Разумеется, не призывал Плеханов бороться с Лениным иначе чем словом. Сторонников старого строя – этих следовало бы высылать на север. Против слухов о погромной агитации в Бессарабии и Киевской губернии они вдвоём с Чхеидзе напечатали воззваниеположить конец гнусной попытке деятелей чёрной сотни! С потенциальными громилами надо поступать по всей строгости закона. Анархическому же сектантству ленинцев надо противопоставить начала научного социализма. Но всё же – противопоставить. А это – никем не делалось. Чернов близоруко упражнялся в снисходительной иронии к «буржуазным страхам» от Ленина.

Только через две недели по приезде к Плеханову явился представитель правительства – министр Некрасов. Но приглашать отнюдь не в правительство, далеко от этого: возглавить комиссию по улучшению материального положения железнодорожных служащих!..

Первые минуты было нестерпимо обидно, такое впечатление, что над ним смеются. Но взял себя в руки и смирился: всё же это есть конкретная забота о положении пролетариата, и даже научный вождь не должен этим пренебрегать, это как бы малая частица того министерства труда, в которое прочила его молва. Смирился – и согласился. И съездил на конференцию железнодорожников, выступил там.

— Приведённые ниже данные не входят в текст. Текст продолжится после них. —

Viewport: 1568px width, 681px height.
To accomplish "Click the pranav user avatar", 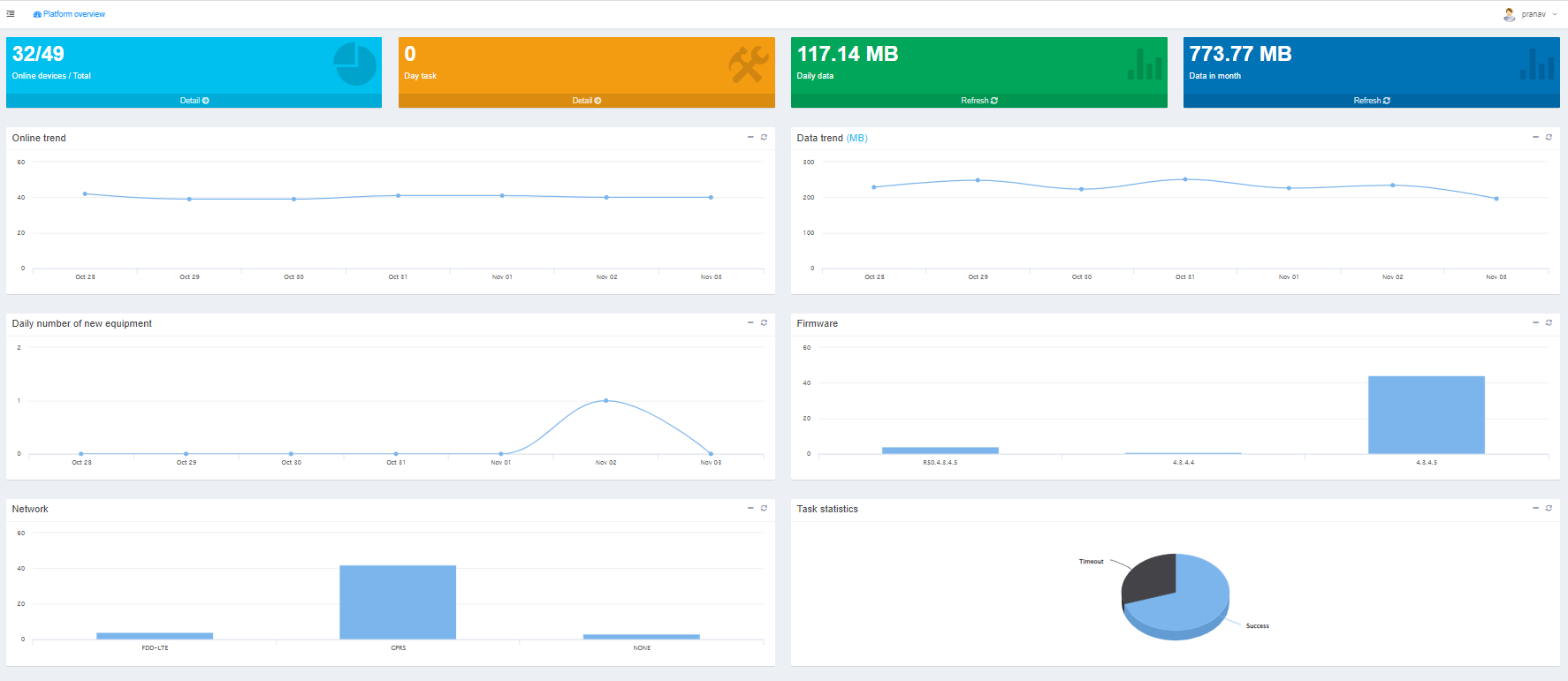I will [x=1509, y=14].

Согласился, потому что решил перенести свою деятельность в Совет рабочих депутатов, вступить в Исполнительный Комитет. Дал знать об этом. Оттуда пожелали формального заявления от группы «Единство», вместе с Дейчем. Подали такое.

Но – чудовищно! Исполнительный Комитет был – дети его, две трети учились по его книгам. И он один мог принести им давний социалистический опыт. Он один мог объяснить им настроения сегодняшних западных социалистов. И вот, голосованием 23 против 22 отказали «Единству», и лишь 27 голосов набралось: пригласить Плеханова лично, но только с совещательным голосом.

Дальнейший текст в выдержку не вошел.